Both the Catholic and Protestant churches are involved in outreach to discourage the prostitution that emerged in the 1990s during Cuba's economic crash, said the Reverend Adolfo Ham, retired head of the Caribbean Council of Churches. He believes they've made tremendous headway.

Mr. Bush told his audience the Cuban leader "bragged" about the sex tourism industry. Quoting Castro, President Bush said, "Cuba has the cleanest and most educated prostitutes in the world."

Cuba scholars and the press immediately questioned the quote's source. The White House cited a 2001 paper posted on a University of Texas Web site. The Los Angeles Times tracked down the author of that paper, Charles Trumbull, now studying law, to report that he is "annoyed" because Mr. Bush took the 1992 quote out of context and misinterpreted Castro's intent.

What Castro actually said is:

"There are hookers, but prostitution is not allowed in our country," Castro told a July gathering of Cuba's parliament. "No women are forced to sell themselves to a man, to a foreigner, to a tourist. Those who do so do it on their own, voluntarily ... We can say that they are highly-educated hookers and quite healthy, because we are the country with the lowest number of AIDS cases."

Manuel Hernandez, Cuba's chief AIDS educator, called the charges "absurd." Prostitution, he says, emerged with Cuba's economic crisis in the early 90s. "Prostitution still exists but it is nowhere near as widespread as it was then."

Asked if that was because of a drop in tourism, Hernandez answered with a flat no, crediting instead "prevention."

Hernandez should know. He accomplished the unimaginable: at a time when prostitution, gays and AIDS were taboo topics on the island, the social worker spent his nights handing out condoms in the city's underground gay clubs and to prostitutes along Havana's major thoroughfares.

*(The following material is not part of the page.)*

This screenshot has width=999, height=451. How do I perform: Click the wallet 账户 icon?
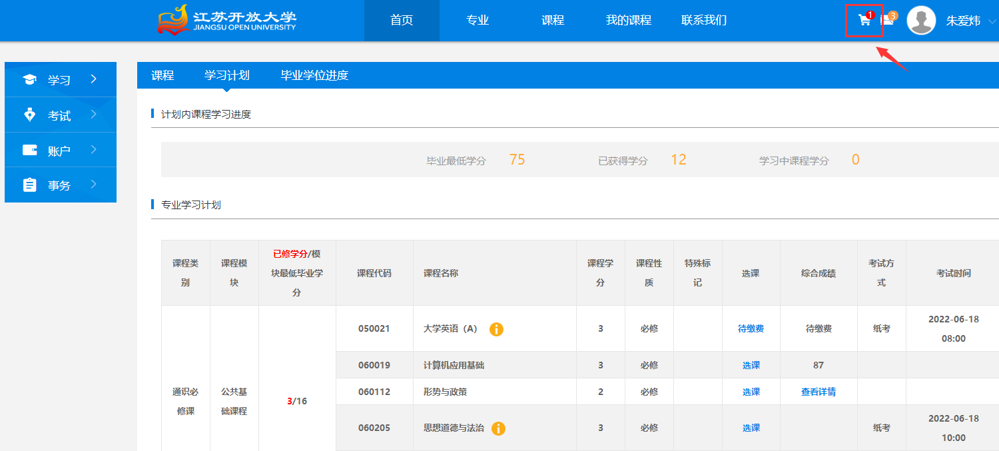point(29,151)
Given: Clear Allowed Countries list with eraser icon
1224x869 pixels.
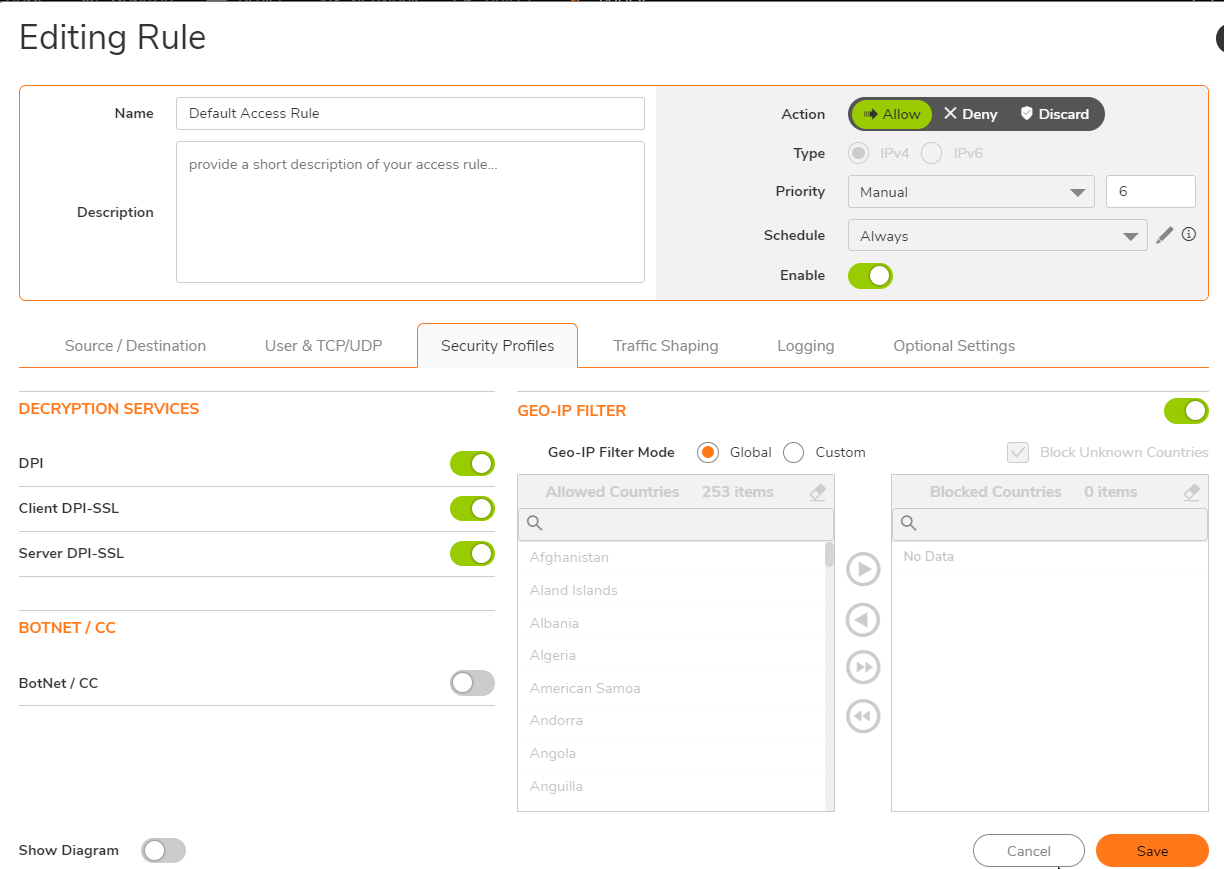Looking at the screenshot, I should click(x=817, y=492).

He recruited young prostitutes of both sexes to help him.

"Today is a different day," he explains. "The economic crisis has passed and our strategy now is to prevent men and women from getting into prostitution in the first place. If they are already doing it, we get them to stop."

His employer, Cuba's National Center for the Prevention of AIDS, runs educational programs specifically aimed at the tourism industry.

"It's not a problem for just the prostitute and the client. We work with cab drivers, barkeepers, and everyone involved," Hernandez said.

Gay men over 24 years of age remain Cuba's most vulnerable group.

Mr. Bush's speech clashed at points with this year's State Department Report on Trafficking in Persons. While it admits "the Cuban Government does not condone underage prostitution," it criticizes Havana for not giving enough public attention to the problem. The report also found that last year the Castro government "instituted a broad crackdown against prostitution and related activities" that led to the arrest and conviction of four Americans engaged in child pornography and the sentencing in the U.S. of a major child pornographer.